• [EXERCISE]: State how many lines of the data below contain the word "This", and give only that number.

• [WORKING DATA]:

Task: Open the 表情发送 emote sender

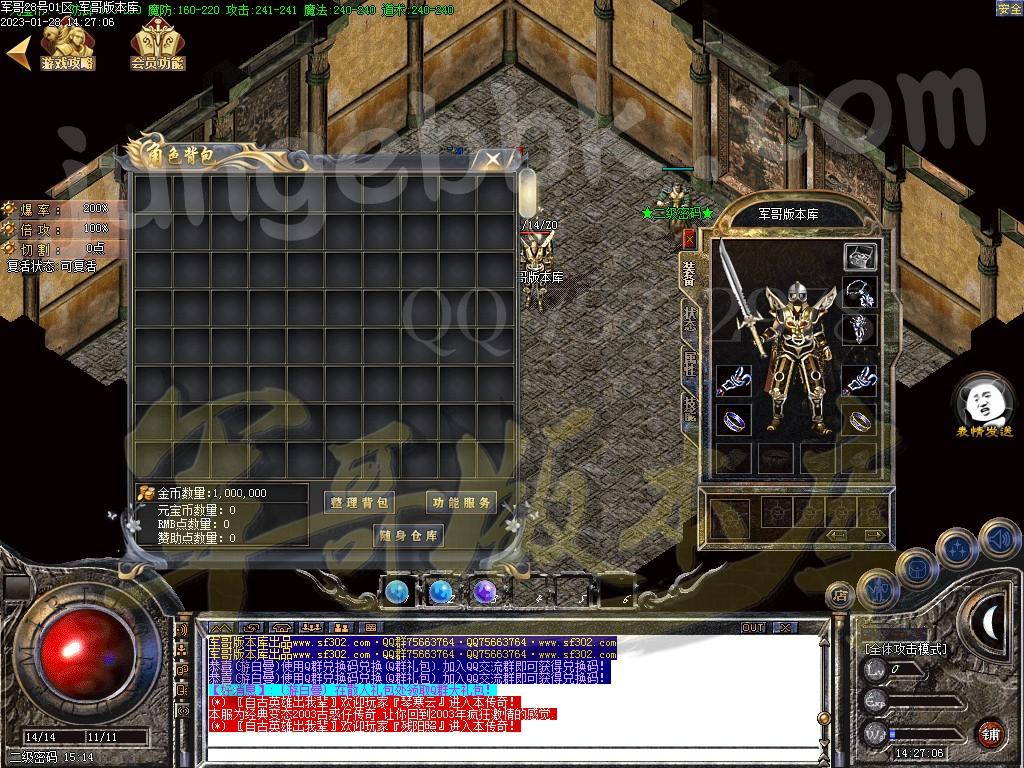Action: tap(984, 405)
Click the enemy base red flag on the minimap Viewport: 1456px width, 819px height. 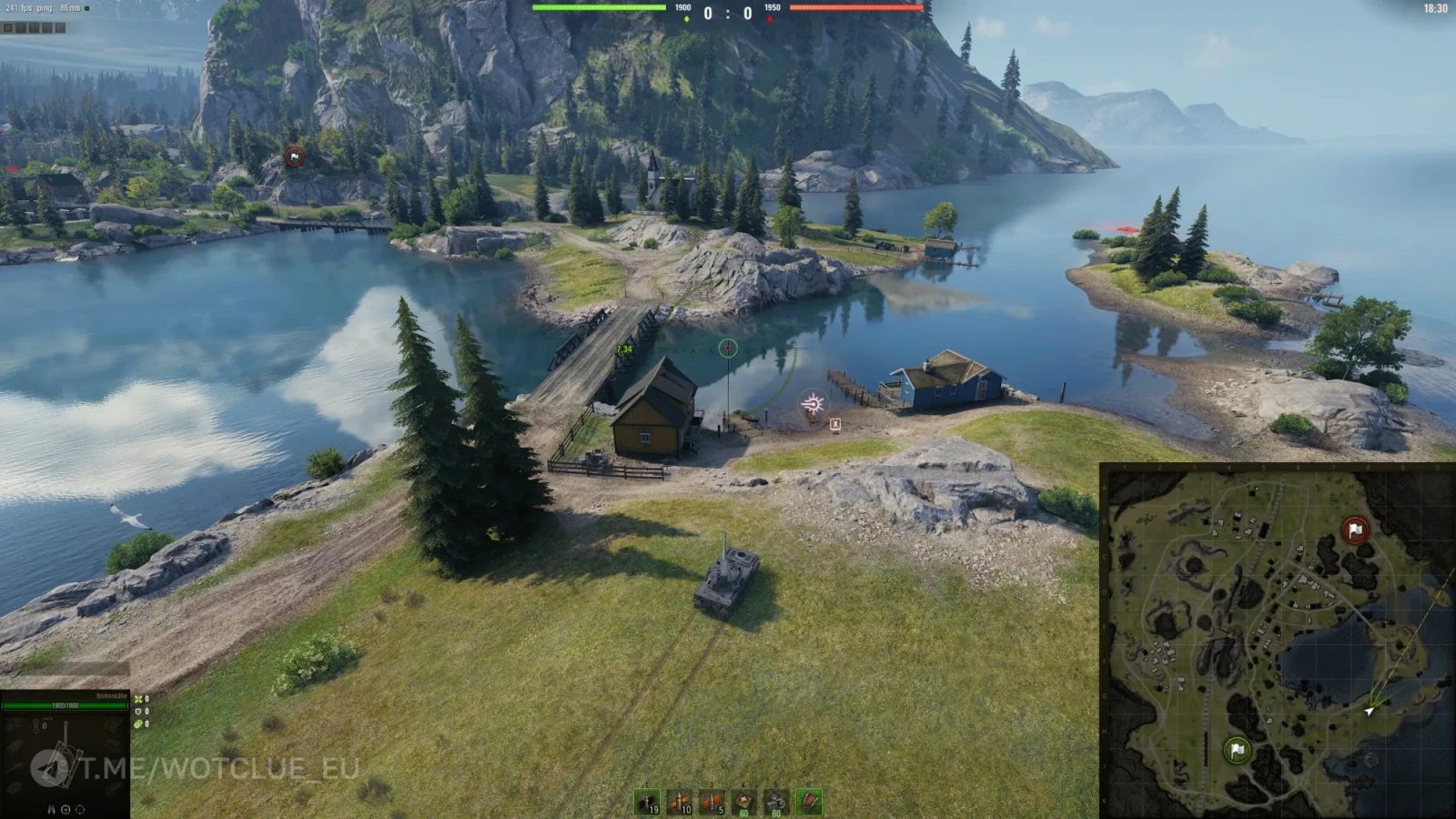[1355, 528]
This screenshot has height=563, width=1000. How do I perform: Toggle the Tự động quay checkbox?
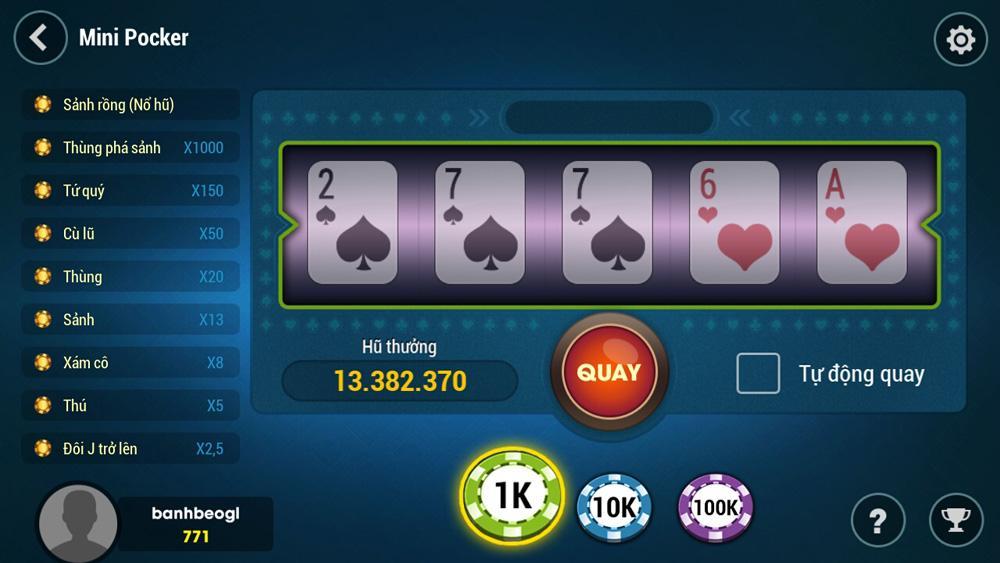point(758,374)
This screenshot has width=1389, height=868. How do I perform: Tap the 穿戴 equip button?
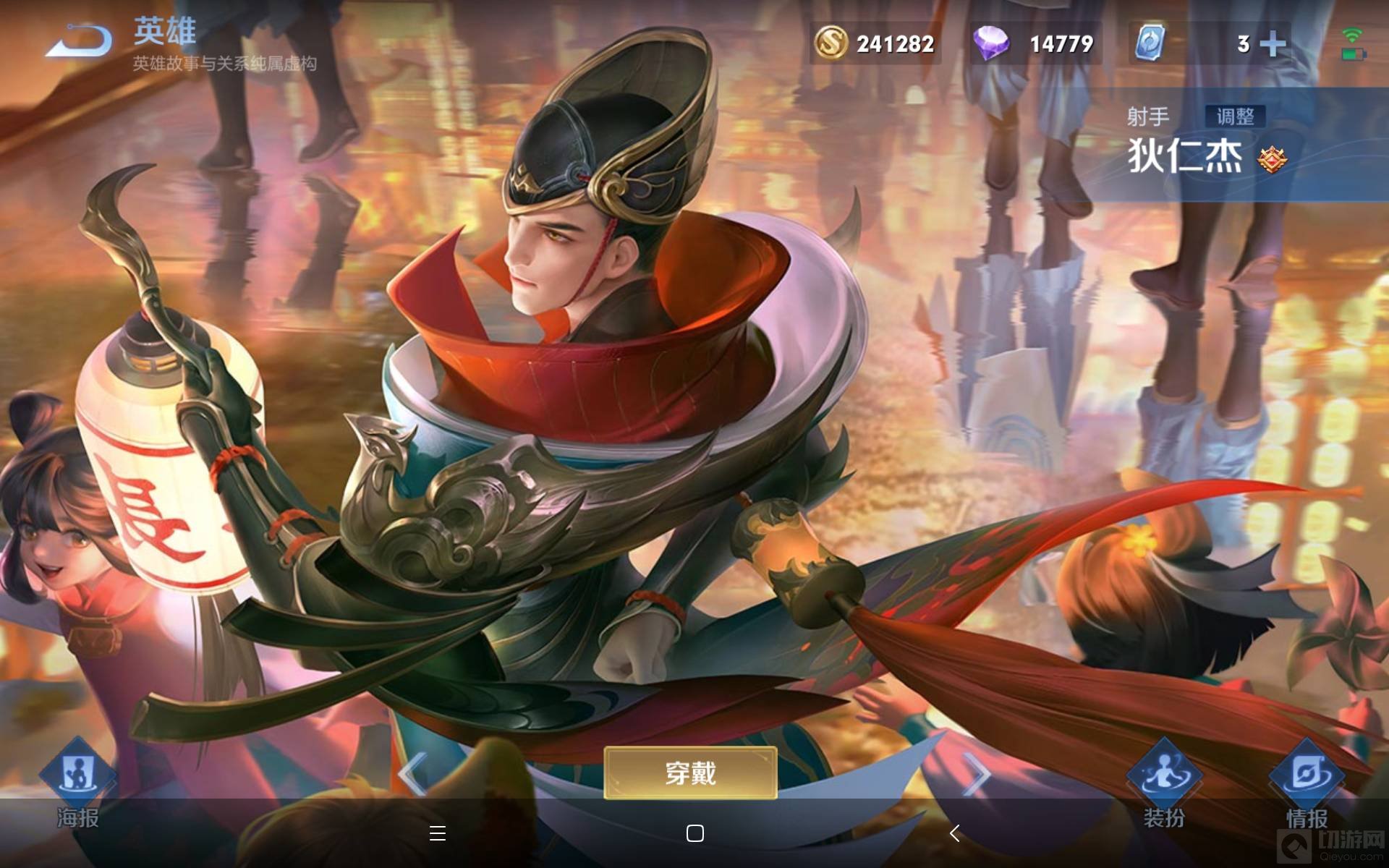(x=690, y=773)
==
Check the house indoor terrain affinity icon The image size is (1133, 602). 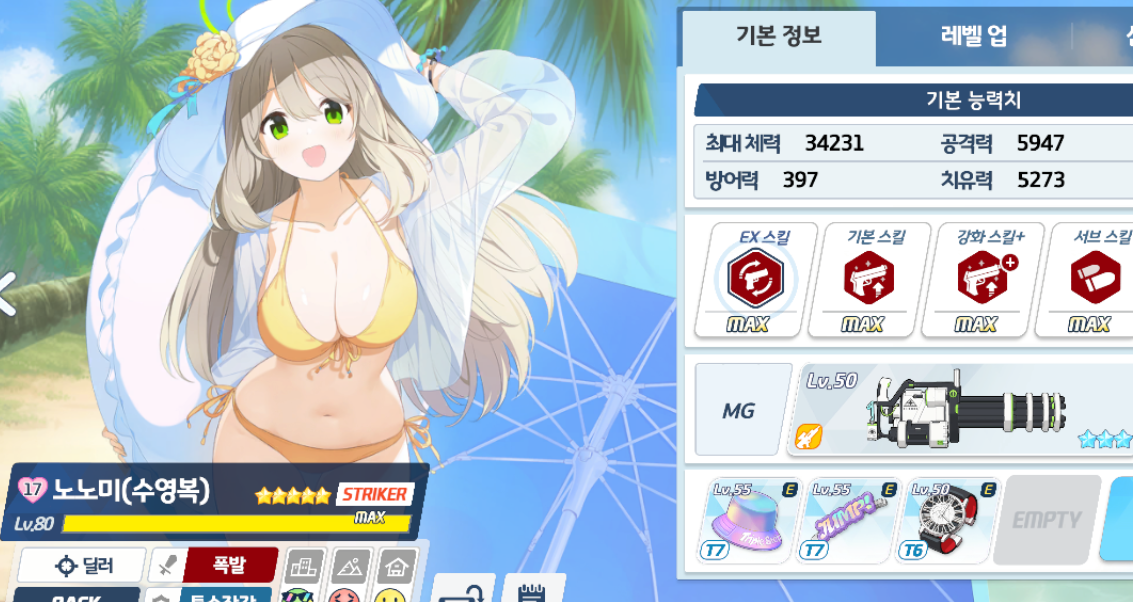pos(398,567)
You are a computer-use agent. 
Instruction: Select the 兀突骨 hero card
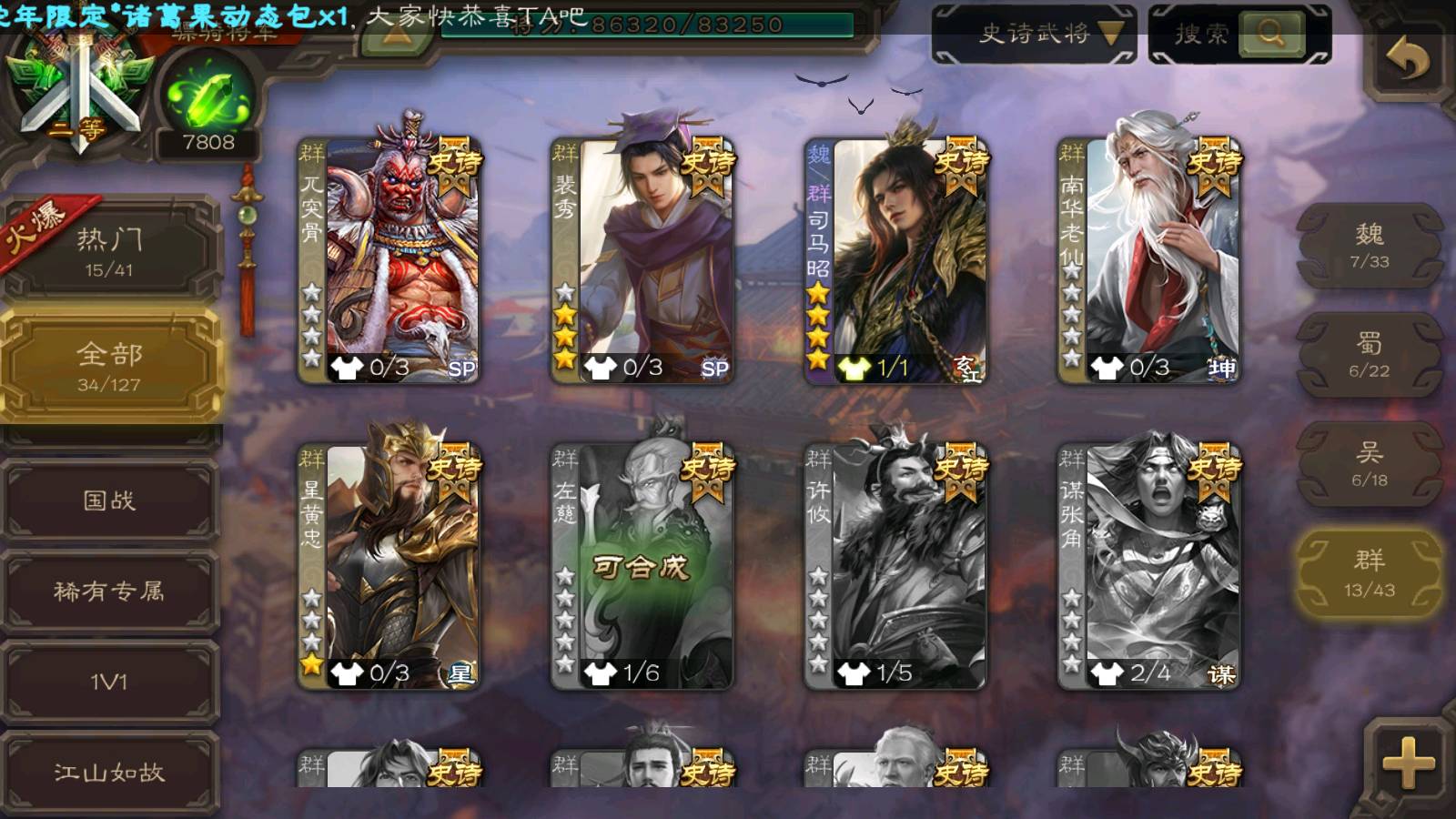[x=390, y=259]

• [EXPECTED OUTPUT]: 2